-- start RECORDS FOR PROCESSING --

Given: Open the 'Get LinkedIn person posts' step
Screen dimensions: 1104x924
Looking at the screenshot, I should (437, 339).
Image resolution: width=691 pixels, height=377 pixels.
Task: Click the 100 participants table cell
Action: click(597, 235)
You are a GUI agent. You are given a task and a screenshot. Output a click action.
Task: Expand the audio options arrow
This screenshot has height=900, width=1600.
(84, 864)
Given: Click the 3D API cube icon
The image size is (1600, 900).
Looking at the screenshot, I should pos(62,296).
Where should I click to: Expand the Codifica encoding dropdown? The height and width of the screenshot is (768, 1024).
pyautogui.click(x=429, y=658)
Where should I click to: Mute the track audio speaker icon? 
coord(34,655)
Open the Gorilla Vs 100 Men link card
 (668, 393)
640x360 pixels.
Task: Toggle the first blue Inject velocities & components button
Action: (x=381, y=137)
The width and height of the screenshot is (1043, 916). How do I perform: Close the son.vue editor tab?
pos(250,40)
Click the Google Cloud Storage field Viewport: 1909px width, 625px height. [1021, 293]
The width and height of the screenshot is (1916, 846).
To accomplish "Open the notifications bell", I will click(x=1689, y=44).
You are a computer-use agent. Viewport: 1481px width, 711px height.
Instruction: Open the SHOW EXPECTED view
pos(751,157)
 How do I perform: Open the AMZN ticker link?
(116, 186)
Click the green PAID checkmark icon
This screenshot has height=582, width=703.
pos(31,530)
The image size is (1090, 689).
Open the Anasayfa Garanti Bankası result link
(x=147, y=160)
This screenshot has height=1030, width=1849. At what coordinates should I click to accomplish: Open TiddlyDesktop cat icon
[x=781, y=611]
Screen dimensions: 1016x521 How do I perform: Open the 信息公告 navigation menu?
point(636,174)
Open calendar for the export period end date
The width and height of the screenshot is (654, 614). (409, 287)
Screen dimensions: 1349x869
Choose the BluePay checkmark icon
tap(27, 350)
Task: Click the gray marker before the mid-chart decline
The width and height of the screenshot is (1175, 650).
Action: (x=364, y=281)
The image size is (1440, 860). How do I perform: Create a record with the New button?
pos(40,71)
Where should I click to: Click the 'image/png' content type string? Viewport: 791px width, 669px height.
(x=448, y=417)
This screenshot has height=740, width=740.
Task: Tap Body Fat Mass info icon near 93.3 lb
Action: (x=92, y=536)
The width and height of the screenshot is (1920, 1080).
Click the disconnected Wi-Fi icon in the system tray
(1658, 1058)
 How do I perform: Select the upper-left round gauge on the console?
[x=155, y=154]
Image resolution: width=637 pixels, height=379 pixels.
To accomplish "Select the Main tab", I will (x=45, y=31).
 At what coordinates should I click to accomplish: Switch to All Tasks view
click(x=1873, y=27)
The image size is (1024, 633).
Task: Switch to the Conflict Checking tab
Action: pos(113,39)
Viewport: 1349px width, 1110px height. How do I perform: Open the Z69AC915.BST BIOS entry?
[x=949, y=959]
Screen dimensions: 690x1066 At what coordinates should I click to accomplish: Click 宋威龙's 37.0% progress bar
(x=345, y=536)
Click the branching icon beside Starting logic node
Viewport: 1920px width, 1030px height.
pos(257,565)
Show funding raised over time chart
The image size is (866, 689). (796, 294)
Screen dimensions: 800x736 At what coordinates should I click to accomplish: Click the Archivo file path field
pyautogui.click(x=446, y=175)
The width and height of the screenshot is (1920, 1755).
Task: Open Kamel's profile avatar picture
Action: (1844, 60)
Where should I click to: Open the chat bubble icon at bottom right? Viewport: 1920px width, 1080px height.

-- end RECORDS FOR PROCESSING --

_SHORT PROBLEM_
Present the part of the data that opens with the line containing "Where should I click to: Click" and closes with the line containing "[x=155, y=154]" as a numbered list, leaving out any blank lines.

_RESULT_
1. Where should I click to: Click the 'image/png' content type string? Viewport: 791px width, 669px height.
2. (x=448, y=417)
3. This screenshot has height=740, width=740.
4. Task: Tap Body Fat Mass info icon near 93.3 lb
5. Action: (x=92, y=536)
6. The width and height of the screenshot is (1920, 1080).
7. Click the disconnected Wi-Fi icon in the system tray
8. (1658, 1058)
9.  How do I perform: Select the upper-left round gauge on the console?
10. [x=155, y=154]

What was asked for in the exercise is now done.